A Quick note. Those covers I posted a while back? As I suspected, I got the track lists about 5 minutes after that post went up (OK, it was more like 2 days, but still...). Anyway, minus vids or audio, I didn't have anything more to say about them, so I'm just putting them up on the Previews page. Mitch Ryder and Thor are up there already. Martina McBride is coming, but I gotta be up early this morning. Haven't decided what to do with Shatner, yet. And we're still waiting for a track list from the Mavericks. Now, on to Engelbert.
Born Arnold George Dorsey on 1936, the immediate question that comes to mind is...why would you change your name to Engelbert Humperdinck? To the extent we have any answer to that, it's because Enge had been playing and recording as Gerry Dorsey for a decade and not making any headway. So the name change was meant as a way of shedding the past and starting anew with a name which would make people stand up and take notice. (An aside: I used to work at a radio station where the owner changed the call letters to something totally ridiculous. When he'd tell people at cocktail parties the name of the station he owned, they'd laugh out loud. When asked why he choose those call letters when people were laughing at them, he said it was better than getting no reaction at all, as the old call letters had.) The name is actually borrowed from a 19th century composer of operas.
1. Please Come Home For Christmas 2. Driving Home For Christmas 3. Christmas Song 4. I'll Be Home For Christmas 5. Snowy Christmas (Medley) 6. A Christmas For The Family 7. Silently Falls The Snow 8. O Tannenbaum 9. Still Still Still 10. Silent Night 11. Around The Christmas Tree 12. White Christmas 13. What Are You Doing New Year's Eve? 14. Leise Rieselt der Schnee |

Engelbert's first Christmas album, "Christmas Tyme", was released in 1977. There have been several Christmas titles since, but I couldn't tell you how many were all new or re-packagings.
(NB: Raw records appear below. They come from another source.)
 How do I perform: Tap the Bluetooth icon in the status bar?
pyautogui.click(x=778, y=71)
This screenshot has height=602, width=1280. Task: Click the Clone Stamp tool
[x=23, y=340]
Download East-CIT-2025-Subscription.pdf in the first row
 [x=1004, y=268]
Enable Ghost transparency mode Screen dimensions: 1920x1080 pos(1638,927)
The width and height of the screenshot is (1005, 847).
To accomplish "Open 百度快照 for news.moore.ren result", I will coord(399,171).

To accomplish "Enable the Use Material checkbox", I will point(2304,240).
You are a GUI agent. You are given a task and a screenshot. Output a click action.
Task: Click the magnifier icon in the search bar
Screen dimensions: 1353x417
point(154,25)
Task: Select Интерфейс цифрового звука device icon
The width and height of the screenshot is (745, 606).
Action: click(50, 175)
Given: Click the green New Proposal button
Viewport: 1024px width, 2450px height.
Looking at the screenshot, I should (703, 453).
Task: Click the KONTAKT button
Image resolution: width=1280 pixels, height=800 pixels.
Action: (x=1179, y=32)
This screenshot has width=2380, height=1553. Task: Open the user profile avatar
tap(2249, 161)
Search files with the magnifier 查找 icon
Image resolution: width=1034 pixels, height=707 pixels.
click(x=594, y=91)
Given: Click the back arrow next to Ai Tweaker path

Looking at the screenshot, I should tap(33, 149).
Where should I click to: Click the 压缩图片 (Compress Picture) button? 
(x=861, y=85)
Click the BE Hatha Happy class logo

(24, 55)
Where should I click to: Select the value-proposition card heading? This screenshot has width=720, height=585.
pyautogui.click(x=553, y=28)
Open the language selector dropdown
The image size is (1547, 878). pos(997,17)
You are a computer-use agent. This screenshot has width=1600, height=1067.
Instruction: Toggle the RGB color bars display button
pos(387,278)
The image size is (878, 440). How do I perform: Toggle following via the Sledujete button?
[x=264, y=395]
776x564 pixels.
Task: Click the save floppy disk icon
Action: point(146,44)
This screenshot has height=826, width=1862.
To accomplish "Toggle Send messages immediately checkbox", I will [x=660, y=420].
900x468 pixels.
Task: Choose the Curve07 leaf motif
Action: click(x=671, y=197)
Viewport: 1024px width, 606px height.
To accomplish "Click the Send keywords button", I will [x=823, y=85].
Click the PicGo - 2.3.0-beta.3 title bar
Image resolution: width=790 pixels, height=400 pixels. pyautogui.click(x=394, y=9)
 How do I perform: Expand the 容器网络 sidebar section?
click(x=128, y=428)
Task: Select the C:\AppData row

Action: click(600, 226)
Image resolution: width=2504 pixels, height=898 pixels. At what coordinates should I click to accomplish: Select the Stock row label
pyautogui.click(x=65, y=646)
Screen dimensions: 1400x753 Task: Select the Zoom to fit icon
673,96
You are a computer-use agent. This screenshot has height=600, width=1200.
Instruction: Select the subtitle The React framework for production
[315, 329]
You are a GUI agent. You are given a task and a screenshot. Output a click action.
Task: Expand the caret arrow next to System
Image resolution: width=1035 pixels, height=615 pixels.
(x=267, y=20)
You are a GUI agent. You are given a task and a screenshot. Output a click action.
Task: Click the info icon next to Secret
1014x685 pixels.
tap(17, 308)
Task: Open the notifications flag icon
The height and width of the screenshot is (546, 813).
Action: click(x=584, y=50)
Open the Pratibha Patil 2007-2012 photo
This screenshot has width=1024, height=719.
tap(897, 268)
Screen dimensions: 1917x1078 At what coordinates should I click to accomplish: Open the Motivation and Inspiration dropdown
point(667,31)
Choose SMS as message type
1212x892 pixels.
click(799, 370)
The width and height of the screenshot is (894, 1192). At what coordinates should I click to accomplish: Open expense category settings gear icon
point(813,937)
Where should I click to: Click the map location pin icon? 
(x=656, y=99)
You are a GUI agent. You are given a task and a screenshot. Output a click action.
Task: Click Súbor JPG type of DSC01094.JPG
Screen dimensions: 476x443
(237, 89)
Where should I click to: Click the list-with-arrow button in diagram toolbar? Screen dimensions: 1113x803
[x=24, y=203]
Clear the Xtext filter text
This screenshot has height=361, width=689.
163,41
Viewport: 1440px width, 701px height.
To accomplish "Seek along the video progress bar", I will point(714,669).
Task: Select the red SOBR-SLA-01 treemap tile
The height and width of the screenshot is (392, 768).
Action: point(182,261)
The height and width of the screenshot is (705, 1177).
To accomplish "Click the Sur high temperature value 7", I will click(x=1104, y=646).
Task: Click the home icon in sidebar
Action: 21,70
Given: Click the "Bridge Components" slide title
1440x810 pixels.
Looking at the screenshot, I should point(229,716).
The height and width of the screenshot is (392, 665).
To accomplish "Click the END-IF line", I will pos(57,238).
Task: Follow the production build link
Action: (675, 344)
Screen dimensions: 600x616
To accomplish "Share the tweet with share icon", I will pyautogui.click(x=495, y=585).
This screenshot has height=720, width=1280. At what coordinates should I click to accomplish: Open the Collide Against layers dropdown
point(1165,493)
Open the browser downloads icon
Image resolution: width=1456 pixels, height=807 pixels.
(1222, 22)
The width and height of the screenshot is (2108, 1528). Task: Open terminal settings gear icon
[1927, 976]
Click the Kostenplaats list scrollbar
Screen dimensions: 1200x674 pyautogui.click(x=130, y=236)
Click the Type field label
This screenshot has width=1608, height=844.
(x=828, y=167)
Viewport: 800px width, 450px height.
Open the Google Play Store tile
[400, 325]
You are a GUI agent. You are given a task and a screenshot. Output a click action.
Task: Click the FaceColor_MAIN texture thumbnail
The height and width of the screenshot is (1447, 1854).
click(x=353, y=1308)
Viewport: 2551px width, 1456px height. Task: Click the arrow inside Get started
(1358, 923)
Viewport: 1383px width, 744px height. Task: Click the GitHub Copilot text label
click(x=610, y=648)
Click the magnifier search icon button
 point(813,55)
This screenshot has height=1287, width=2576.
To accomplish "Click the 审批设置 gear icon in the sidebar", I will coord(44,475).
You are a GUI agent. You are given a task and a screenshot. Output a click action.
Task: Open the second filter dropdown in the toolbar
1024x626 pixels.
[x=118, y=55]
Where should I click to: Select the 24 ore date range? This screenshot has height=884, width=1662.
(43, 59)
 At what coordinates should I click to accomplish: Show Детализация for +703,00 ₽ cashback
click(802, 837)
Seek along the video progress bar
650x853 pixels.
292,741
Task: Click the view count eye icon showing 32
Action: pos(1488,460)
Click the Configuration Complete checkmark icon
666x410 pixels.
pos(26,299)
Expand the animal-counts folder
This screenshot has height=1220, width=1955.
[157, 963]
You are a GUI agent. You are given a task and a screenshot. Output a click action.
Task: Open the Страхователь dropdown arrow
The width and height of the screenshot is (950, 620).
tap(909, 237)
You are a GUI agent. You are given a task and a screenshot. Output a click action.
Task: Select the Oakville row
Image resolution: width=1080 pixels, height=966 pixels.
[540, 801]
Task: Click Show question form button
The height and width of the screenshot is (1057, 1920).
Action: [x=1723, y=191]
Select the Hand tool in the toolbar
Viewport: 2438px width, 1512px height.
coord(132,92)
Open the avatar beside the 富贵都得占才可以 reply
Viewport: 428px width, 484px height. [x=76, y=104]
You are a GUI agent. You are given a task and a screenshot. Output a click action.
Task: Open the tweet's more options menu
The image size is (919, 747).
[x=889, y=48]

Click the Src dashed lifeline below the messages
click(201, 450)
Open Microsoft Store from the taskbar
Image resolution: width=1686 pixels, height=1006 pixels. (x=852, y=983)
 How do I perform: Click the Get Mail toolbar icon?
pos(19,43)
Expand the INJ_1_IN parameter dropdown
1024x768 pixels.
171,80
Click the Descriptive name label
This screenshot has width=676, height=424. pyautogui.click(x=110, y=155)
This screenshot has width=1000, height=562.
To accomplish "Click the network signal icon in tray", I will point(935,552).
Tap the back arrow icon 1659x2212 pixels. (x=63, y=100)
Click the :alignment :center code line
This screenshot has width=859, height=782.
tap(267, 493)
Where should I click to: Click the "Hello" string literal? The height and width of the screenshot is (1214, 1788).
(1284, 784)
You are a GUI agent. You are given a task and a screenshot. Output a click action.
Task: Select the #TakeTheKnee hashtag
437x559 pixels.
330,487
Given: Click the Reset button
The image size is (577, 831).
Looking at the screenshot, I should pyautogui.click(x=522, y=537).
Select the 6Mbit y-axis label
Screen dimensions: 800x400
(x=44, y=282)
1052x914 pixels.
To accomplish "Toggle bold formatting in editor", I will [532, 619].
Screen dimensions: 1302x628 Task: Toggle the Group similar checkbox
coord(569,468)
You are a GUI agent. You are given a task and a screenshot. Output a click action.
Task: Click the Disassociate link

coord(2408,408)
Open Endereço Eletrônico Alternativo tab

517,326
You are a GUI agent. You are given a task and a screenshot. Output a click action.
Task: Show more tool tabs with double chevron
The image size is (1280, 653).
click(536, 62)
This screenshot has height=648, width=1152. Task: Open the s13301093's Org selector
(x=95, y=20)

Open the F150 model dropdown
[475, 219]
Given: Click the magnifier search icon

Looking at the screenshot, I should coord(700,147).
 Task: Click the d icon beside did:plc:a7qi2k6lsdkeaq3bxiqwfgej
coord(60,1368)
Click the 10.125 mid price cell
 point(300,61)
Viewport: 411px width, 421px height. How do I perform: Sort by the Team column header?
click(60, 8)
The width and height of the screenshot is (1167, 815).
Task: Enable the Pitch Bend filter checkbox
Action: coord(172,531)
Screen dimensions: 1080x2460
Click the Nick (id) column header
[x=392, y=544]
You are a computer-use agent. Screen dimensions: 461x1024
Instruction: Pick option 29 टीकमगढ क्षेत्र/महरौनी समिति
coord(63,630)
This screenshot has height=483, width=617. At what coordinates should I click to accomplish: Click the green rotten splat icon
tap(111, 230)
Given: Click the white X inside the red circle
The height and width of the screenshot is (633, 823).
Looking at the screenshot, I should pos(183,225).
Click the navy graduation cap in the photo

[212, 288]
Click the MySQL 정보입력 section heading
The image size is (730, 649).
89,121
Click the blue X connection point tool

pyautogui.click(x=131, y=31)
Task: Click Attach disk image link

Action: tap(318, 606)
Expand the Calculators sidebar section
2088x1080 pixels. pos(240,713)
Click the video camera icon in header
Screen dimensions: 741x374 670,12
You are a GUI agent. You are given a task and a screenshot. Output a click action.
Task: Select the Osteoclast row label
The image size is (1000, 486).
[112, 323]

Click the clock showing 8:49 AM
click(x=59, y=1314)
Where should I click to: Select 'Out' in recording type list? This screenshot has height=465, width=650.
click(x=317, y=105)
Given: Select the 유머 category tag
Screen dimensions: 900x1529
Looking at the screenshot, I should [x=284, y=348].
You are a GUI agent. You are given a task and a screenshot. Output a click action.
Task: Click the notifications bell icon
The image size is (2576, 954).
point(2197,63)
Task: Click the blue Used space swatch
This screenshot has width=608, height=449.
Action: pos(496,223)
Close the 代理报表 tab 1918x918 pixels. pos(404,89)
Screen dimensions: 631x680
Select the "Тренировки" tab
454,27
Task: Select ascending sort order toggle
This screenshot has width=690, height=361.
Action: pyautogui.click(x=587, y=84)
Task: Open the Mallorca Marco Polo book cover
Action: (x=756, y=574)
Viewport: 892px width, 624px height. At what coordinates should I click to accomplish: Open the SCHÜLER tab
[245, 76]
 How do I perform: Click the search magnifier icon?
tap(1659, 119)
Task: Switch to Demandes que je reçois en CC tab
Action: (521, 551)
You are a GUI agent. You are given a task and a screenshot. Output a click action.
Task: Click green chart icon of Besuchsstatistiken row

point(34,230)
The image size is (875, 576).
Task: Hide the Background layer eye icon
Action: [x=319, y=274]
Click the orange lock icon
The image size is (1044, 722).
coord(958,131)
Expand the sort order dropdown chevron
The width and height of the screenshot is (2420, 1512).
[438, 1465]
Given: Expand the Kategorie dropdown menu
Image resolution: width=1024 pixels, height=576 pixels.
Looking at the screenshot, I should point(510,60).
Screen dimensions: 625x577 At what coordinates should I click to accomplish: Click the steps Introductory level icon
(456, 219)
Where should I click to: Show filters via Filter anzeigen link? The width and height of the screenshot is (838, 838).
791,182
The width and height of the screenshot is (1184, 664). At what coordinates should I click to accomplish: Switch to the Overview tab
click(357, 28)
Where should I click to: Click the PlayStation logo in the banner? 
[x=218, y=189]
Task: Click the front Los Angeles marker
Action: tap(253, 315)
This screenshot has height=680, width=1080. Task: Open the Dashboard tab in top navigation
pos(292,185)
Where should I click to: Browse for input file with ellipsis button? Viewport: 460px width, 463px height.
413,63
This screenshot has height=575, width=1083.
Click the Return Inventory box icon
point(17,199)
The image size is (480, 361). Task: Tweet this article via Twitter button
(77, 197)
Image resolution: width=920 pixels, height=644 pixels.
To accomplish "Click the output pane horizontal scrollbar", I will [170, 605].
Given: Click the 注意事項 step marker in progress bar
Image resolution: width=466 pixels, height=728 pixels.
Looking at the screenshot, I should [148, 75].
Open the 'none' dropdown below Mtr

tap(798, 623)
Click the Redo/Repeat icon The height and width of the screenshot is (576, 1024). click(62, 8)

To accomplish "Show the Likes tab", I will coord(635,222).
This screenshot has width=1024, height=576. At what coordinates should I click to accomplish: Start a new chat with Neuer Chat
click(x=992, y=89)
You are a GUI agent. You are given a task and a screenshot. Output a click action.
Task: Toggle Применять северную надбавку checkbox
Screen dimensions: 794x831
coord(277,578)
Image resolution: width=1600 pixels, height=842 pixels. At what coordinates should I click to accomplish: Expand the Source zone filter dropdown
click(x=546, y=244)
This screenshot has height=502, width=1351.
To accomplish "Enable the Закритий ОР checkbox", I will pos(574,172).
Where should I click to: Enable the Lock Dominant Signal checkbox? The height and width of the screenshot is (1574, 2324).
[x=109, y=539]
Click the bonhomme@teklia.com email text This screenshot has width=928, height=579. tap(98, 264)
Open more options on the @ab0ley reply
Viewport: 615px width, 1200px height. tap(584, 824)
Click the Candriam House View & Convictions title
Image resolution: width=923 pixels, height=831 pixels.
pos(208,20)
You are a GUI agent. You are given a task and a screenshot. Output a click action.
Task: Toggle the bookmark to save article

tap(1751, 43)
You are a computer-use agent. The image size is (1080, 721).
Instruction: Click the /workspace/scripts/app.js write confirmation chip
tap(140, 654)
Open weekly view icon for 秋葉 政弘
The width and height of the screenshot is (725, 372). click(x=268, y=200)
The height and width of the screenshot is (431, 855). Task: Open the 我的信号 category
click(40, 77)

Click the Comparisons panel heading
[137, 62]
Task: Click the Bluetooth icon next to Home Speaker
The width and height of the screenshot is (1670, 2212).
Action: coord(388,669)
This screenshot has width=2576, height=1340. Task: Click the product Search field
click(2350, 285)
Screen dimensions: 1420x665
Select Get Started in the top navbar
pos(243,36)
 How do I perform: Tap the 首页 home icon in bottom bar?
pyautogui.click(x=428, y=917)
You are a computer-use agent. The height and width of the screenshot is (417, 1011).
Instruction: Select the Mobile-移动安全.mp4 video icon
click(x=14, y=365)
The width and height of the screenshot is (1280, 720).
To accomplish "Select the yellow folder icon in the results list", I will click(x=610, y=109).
I don't think I have a single Engelbert track in my entire collection, Christmas or not. Just sayin'.
Now 82, Engelbert's vocals sound pretty much as strong as ever (at least from the light sampling I've done lately). So you know what you're in for on "Warmest Christmas Wishes".
There are two all new songs on "Warmest Christmas Wishes"--"Christmas For The Family" and "Around The Christmas Tree". Additionally, Engelbert wrote English lyrics for the German carol "Silently Falls The Snow". The "Christmas Song" you see listed as track 3 is not "Chestnuts Roasting", but Gilbert O'Sullivan's rarely covered Christmas song. Engelbert also covers Chris Rea's "Driving Home For Christmas" and Charles Brown's "Please Come Home For Christmas". If you want to hear that last one, Billboard has the exclusive audio.
"Warmest Christmas Wishes" by Engelbert Humperdinck will drop on October 12. And he'll have a PBS special later this year, as well (in which he'll sing some of his Christmas selections alongside some of his biggest hits). Since no one granted us an exclusive audio clip (sad emoji), I'm calling an audible and closing with the song I know and like, "After The Lovin'". Peace out, dudes and dudettes.